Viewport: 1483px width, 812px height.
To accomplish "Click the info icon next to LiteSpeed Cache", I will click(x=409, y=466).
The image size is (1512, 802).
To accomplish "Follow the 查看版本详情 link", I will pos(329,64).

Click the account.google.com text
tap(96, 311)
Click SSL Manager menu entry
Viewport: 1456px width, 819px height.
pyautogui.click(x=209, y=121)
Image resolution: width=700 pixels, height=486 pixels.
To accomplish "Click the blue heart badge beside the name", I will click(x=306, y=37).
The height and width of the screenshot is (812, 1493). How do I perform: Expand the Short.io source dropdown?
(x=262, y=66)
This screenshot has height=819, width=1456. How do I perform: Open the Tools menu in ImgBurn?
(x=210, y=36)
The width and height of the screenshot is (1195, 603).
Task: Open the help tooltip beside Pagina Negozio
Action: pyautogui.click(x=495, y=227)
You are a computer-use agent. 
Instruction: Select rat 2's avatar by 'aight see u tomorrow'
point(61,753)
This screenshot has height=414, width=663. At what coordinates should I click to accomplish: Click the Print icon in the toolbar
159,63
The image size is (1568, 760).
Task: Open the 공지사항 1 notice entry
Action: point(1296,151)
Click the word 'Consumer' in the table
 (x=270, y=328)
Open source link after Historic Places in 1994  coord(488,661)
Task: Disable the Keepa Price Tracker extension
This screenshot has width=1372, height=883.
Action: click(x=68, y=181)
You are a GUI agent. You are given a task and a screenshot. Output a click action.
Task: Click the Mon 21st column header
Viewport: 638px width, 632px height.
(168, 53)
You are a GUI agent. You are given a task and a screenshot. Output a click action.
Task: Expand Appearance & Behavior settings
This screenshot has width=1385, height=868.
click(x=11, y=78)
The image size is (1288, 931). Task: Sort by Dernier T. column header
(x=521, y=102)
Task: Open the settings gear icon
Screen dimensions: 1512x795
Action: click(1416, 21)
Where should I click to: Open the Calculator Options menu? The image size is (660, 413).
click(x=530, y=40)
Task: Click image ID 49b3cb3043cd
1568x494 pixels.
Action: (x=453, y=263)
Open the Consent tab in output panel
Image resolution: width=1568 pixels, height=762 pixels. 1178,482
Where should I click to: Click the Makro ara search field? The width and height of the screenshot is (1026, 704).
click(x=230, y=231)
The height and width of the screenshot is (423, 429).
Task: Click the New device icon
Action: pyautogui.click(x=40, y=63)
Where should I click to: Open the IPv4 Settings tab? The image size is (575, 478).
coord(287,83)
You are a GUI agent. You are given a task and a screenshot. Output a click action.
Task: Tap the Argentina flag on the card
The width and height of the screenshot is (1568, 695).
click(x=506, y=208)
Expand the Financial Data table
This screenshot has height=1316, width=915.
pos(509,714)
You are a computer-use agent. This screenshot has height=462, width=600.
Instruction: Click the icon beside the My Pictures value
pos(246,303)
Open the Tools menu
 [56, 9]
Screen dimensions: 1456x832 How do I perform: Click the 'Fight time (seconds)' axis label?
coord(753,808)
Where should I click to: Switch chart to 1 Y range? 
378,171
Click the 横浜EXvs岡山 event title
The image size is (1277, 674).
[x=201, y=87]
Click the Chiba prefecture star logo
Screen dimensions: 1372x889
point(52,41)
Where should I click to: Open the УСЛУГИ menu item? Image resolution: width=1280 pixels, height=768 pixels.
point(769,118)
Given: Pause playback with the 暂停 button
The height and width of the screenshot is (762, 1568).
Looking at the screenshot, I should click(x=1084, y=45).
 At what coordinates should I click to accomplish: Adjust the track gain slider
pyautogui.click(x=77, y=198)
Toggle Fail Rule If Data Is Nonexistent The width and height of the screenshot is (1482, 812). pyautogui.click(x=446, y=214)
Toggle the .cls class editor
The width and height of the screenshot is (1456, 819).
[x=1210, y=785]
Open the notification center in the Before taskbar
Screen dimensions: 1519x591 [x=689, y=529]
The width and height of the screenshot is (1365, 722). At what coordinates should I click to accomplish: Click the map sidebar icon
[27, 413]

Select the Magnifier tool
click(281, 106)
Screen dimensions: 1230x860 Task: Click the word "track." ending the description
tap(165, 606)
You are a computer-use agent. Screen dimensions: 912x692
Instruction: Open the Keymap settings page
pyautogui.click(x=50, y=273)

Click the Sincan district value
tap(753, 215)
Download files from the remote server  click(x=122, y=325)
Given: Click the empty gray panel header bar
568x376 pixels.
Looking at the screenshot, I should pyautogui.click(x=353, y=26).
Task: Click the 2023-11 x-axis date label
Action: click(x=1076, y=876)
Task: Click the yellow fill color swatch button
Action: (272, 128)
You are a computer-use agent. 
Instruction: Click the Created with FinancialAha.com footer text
○ ○ ○
• Aim: Copy all of the rows above, line for line, without changing anything.

• Exercise output:
Viewport: 1483px width, 812px height.
To accomplish "Click the info icon next to LiteSpeed Cache", I will click(x=409, y=466).
The image size is (1512, 802).
To accomplish "Follow the 查看版本详情 link", I will pos(329,64).

Click the account.google.com text
tap(96, 311)
Click SSL Manager menu entry
Viewport: 1456px width, 819px height.
pyautogui.click(x=209, y=121)
Image resolution: width=700 pixels, height=486 pixels.
To accomplish "Click the blue heart badge beside the name", I will click(x=306, y=37).
The height and width of the screenshot is (812, 1493). How do I perform: Expand the Short.io source dropdown?
(x=262, y=66)
This screenshot has height=819, width=1456. How do I perform: Open the Tools menu in ImgBurn?
(x=210, y=36)
The width and height of the screenshot is (1195, 603).
Task: Open the help tooltip beside Pagina Negozio
Action: pyautogui.click(x=495, y=227)
You are a computer-use agent. 
Instruction: Select rat 2's avatar by 'aight see u tomorrow'
point(61,753)
This screenshot has height=414, width=663. At what coordinates should I click to accomplish: Click the Print icon in the toolbar
159,63
The image size is (1568, 760).
Task: Open the 공지사항 1 notice entry
Action: point(1296,151)
Click the word 'Consumer' in the table
 (x=270, y=328)
Open source link after Historic Places in 1994  coord(488,661)
Task: Disable the Keepa Price Tracker extension
This screenshot has width=1372, height=883.
Action: click(x=68, y=181)
You are a GUI agent. You are given a task and a screenshot. Output a click action.
Task: Click the Mon 21st column header
Viewport: 638px width, 632px height.
(168, 53)
You are a GUI agent. You are given a task and a screenshot. Output a click action.
Task: Expand Appearance & Behavior settings
This screenshot has width=1385, height=868.
click(x=11, y=78)
The image size is (1288, 931). Task: Sort by Dernier T. column header
(x=521, y=102)
Task: Open the settings gear icon
Screen dimensions: 1512x795
Action: click(1416, 21)
Where should I click to: Open the Calculator Options menu? The image size is (660, 413).
click(x=530, y=40)
Task: Click image ID 49b3cb3043cd
1568x494 pixels.
Action: (x=453, y=263)
Open the Consent tab in output panel
Image resolution: width=1568 pixels, height=762 pixels. 1178,482
Where should I click to: Click the Makro ara search field? The width and height of the screenshot is (1026, 704).
click(x=230, y=231)
The height and width of the screenshot is (423, 429).
Task: Click the New device icon
Action: pyautogui.click(x=40, y=63)
Where should I click to: Open the IPv4 Settings tab? The image size is (575, 478).
coord(287,83)
You are a GUI agent. You are given a task and a screenshot. Output a click action.
Task: Tap the Argentina flag on the card
The width and height of the screenshot is (1568, 695).
click(x=506, y=208)
Expand the Financial Data table
This screenshot has height=1316, width=915.
pos(509,714)
You are a computer-use agent. This screenshot has height=462, width=600.
Instruction: Click the icon beside the My Pictures value
pos(246,303)
Open the Tools menu
 [56, 9]
Screen dimensions: 1456x832 How do I perform: Click the 'Fight time (seconds)' axis label?
coord(753,808)
Where should I click to: Switch chart to 1 Y range? 
378,171
Click the 横浜EXvs岡山 event title
The image size is (1277, 674).
[x=201, y=87]
Click the Chiba prefecture star logo
Screen dimensions: 1372x889
point(52,41)
Where should I click to: Open the УСЛУГИ menu item? Image resolution: width=1280 pixels, height=768 pixels.
point(769,118)
Given: Pause playback with the 暂停 button
The height and width of the screenshot is (762, 1568).
Looking at the screenshot, I should click(x=1084, y=45).
 At what coordinates should I click to accomplish: Adjust the track gain slider
pyautogui.click(x=77, y=198)
Toggle Fail Rule If Data Is Nonexistent The width and height of the screenshot is (1482, 812). pyautogui.click(x=446, y=214)
Toggle the .cls class editor
The width and height of the screenshot is (1456, 819).
[x=1210, y=785]
Open the notification center in the Before taskbar
Screen dimensions: 1519x591 [x=689, y=529]
The width and height of the screenshot is (1365, 722). At what coordinates should I click to accomplish: Click the map sidebar icon
[27, 413]

Select the Magnifier tool
click(281, 106)
Screen dimensions: 1230x860 Task: Click the word "track." ending the description
tap(165, 606)
You are a computer-use agent. Screen dimensions: 912x692
Instruction: Open the Keymap settings page
pyautogui.click(x=50, y=273)

Click the Sincan district value
tap(753, 215)
Download files from the remote server  click(x=122, y=325)
Given: Click the empty gray panel header bar
568x376 pixels.
Looking at the screenshot, I should pyautogui.click(x=353, y=26).
Task: Click the 2023-11 x-axis date label
Action: click(x=1076, y=876)
Task: Click the yellow fill color swatch button
Action: (272, 128)
You are a computer-use agent. 
Instruction: Click the Created with FinancialAha.com footer text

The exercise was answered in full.